Book Review Number 5

Ancient Worlds – A Global History of Antiquity by Michael Scott

I found this one especially interesting because it explores the ancient kingdoms and empires in the Mediterranean, central Asia, and China, but from the perspective of how they interacted, interconnected, and influenced each other. Most histories I have studied tend to deal with one empire. Its context within the broader world order of the time was only dealt with in a peripheral way.

Book Review Number 4

House of Trump House of Putin by Craig Unger

First, I will say the author presents no smoking gun. However, the circumstantial evidence he presents is so compelling it is hard to even imagine that Trump as well as his father were not involved with the Russian mob and massive associated money laundering operations. The author identifies 59 Russian mobsters, oligarchs, and associated Russian Government actors involved in cash purchases of Trump real estate and other suspicious interaction with Trump himself.

The book was particularly enlightening to me. In the late ‘80s and early ‘90s I was in Russia several times trying to create telecom partnerships and joint ventures. One of the companies we were courting actually expressed interest in buying a minority interest in our company as part of a deal. Thankfully we never could come to terms. But that company, Gasprom, the author says was controlled at the time by the Russian mob and used to launder money.

Book Review Number 3

God is a Question, Not an Answer – William Irwin

This book does not reflect an effort on the part of the author to prove there is no God. It is really a philosophical treatise on the subject. The author casts himself an “honest atheist”. By that he means that while he does not believe in God he admits that regardless he still sometimes has doubts.

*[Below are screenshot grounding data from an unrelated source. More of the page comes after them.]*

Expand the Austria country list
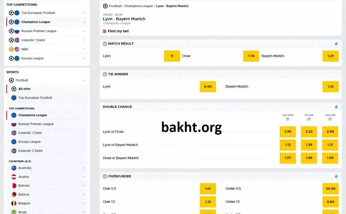 click(x=84, y=177)
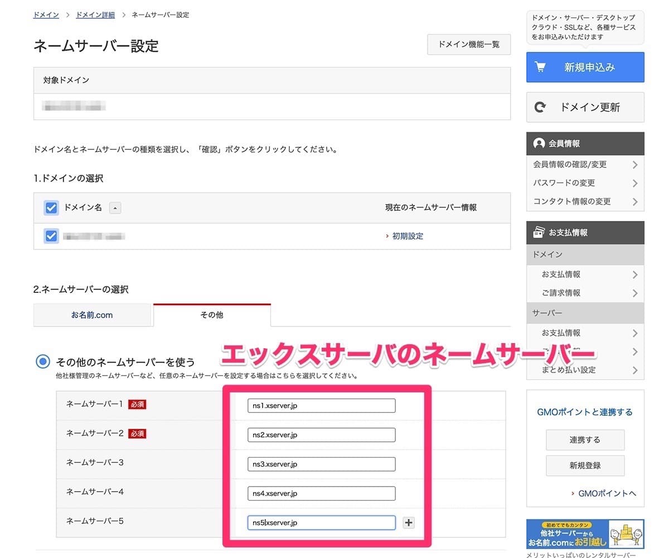Image resolution: width=669 pixels, height=558 pixels.
Task: Click the arrow icon beside 初期設定
Action: 387,236
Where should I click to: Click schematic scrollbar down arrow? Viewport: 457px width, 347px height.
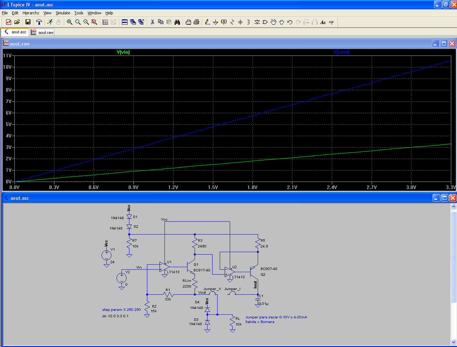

His objective seems to be to shake the confidence of people on both sides of the issue. He argues that doubt is a virtue. He advances the idea that doubt is an integral part of the human condition as it relates to God and faith. He says every person has doubts from time to time if they are honest with themselves. He also thinks that doubt is a place where both people of faith and those who have no faith can find common ground in finding ways to show mutual respect and live in peace with each other.

Book Review Number 2

Team of Vipers – My 500 Extraordinary Days in the Trump White House by Cliff Sims

I did not learn much about the Trump Administration that I did not already know or suspect. The author does shine much more light though on the internal cut throat behavior of the White House staffers, how they attack and back-stab each other to get ahead, and the level to which they will go to pander to Trump.

The most striking revelation for me was the author’s reverence for Trump, almost as a messiah. He relates how much he believes in virtually everything the President was doing or trying to do. The especially sad part of that is that Sims claims to be an evangelical Christian yet was by his own admission one of the vipers he writes about. I can’t even imagine a sincere Christian who seriously follows the teaching of Jesus and also cares about our country behaving as he admits he did. Of course I know I am prejudice here!

Book Review Number 1

Fantasyland – How America Went Haywire by Kurt Andersen

This book explores the migration to, the settlement of, and the maturing of our liberal American Democracy. Essentially the author makes the case that the original migrants who came to the American continent were mostly religious and social misfits in European society, trouble makers, or people hoping to find gold in the new world, get rich quickly, and go home.

Vintage sexual tensions and nylon stockings. He argues that once these early migrants arrived they quickly discovered that there wasn’t any gold and they could not get along with each other, especially as it related to religious doctrine. Various groups splintered from the original Puritan religious dogma, spread out in the country, and started their own communities with their own interpretation of truth and reality.

The author follows that “reality” thread through the 500 years that Europeans have inhabited America. He claims that the American sense of reality is fundamentally different from and much more radical than any European country. It is an interesting read.